As of March 13, 2024, 43 U.S. states have either introduced or passed legislation regulating the use of deepfakes in elections, according to nonprofit consumer advocacy organization Public Citizen. The Associated Press also reports that at least 10 states have already enacted laws related to deepfakes.
Across the pond, the UK enacted the Online Safety Act in October 2023, which among other things, outlaws the nonconsensual sharing of photographs or film of an intimate act — including images “made or altered by computer graphics or in any other way.”
Additionally, in February, the UK's Home Secretary James Cleverly met with leaders at Google, Meta, Apple and other tech companies to discuss how to safeguard upcoming elections.
In December 2023, European Union lawmakers approved the AI Act, a first-of-its-kind legal framework that attempts to identify and mitigate risks associated with artificial intelligence.
Under this law, deepfakes must be labeled as artificially generated so the public can remain informed.
In the private sector, businesses involved in developing AI tools are putting their own guardrails in place.
Last year, Google launched a watermarking tool to make it easier for software to detect AI-generated images. In February, 20 tech companies including Google, Meta and OpenAI signed a tech accord to fight AI election interference.
In it, the companies committed to detecting and labeling deceptive AI content on their platforms so that it’s clear that it’s been generated or manipulated by artificial intelligence.
Last month, Google joined C2PA as a steering committee member, alongside Adobe, Microsoft and Sony, to help develop "content credentials,” which is essentially a virtual badge attached to digital content that, when clicked, shows details on how AI was used to make or modify it.
OpenAI, the maker of DALL-E and ChatGPT, already has mitigation efforts in place, including prohibiting the use of a public figure’s likeness in its AI-generated images.
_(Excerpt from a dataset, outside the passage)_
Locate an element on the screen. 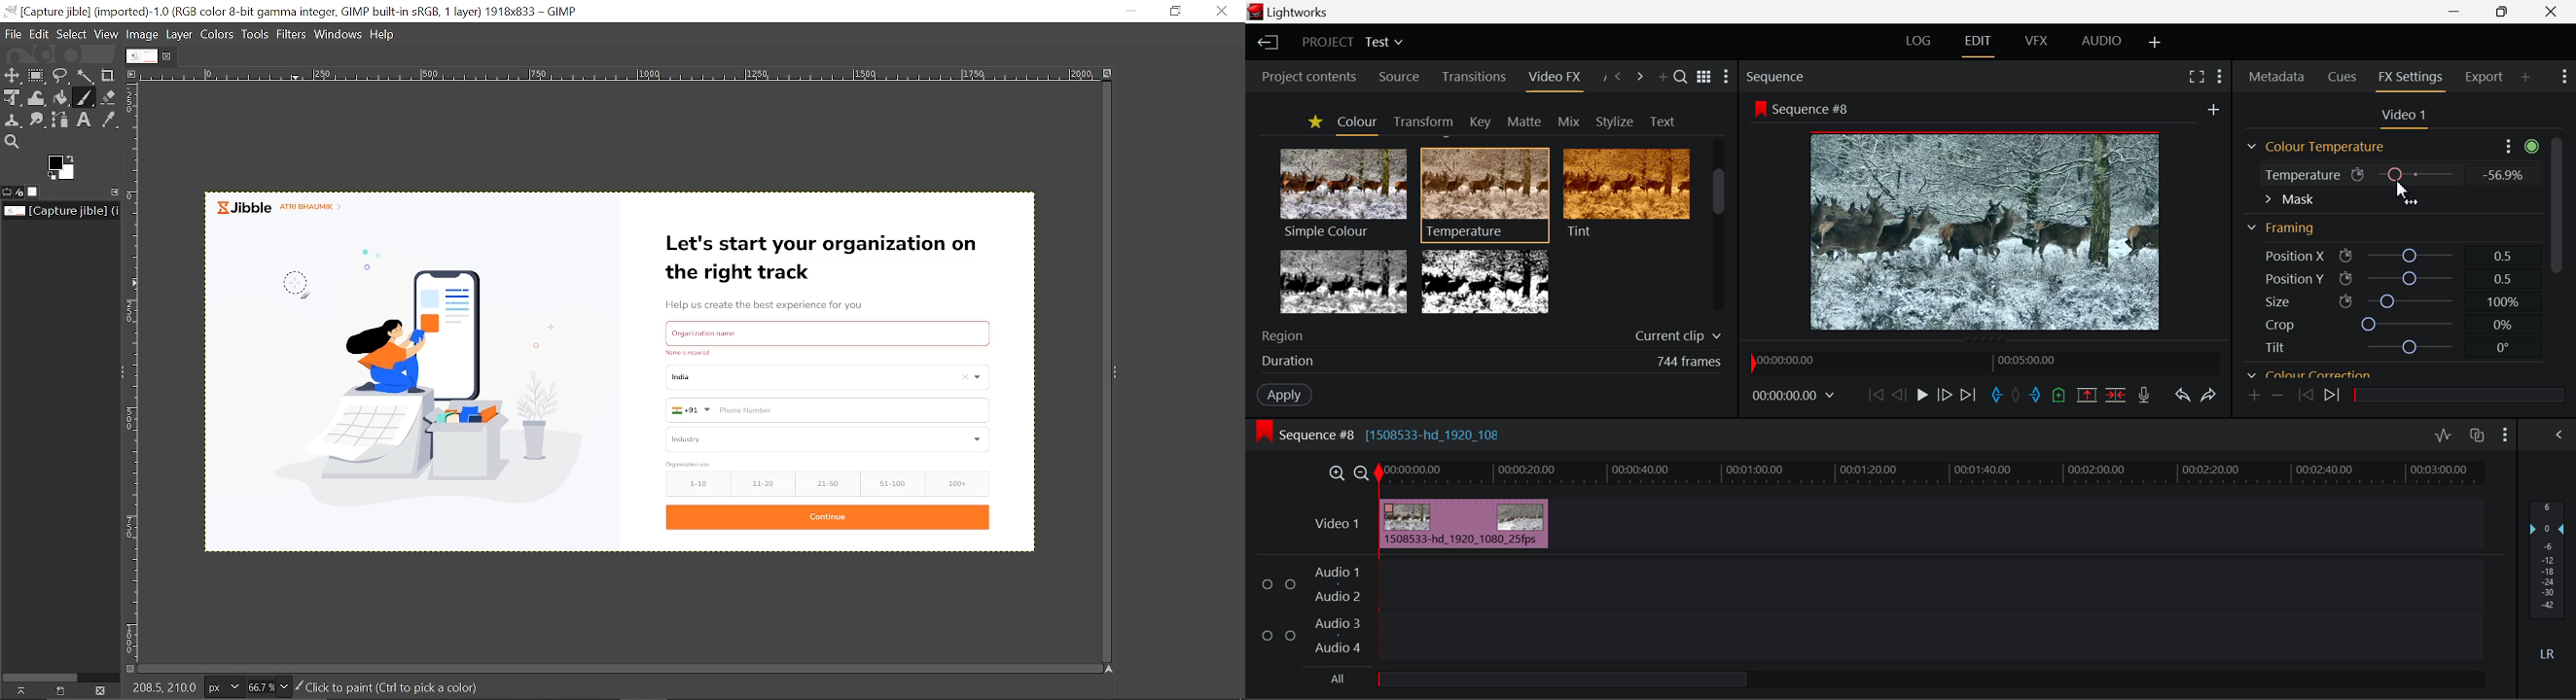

When I prompted ChatGPT to generate an image of Will Smith eating spaghetti, it wouldn’t comply.
Because OpenAI’s text-to-video model will reject prompts requesting celebrity likeness, Sora will likely follow the same policy.
From consumer fraud to attempted election interference, deepfakes are clearly already doing damage.
When truth can be manufactured at the click of a button, it’s on each individual to stay skeptical – until governments and companies catch up.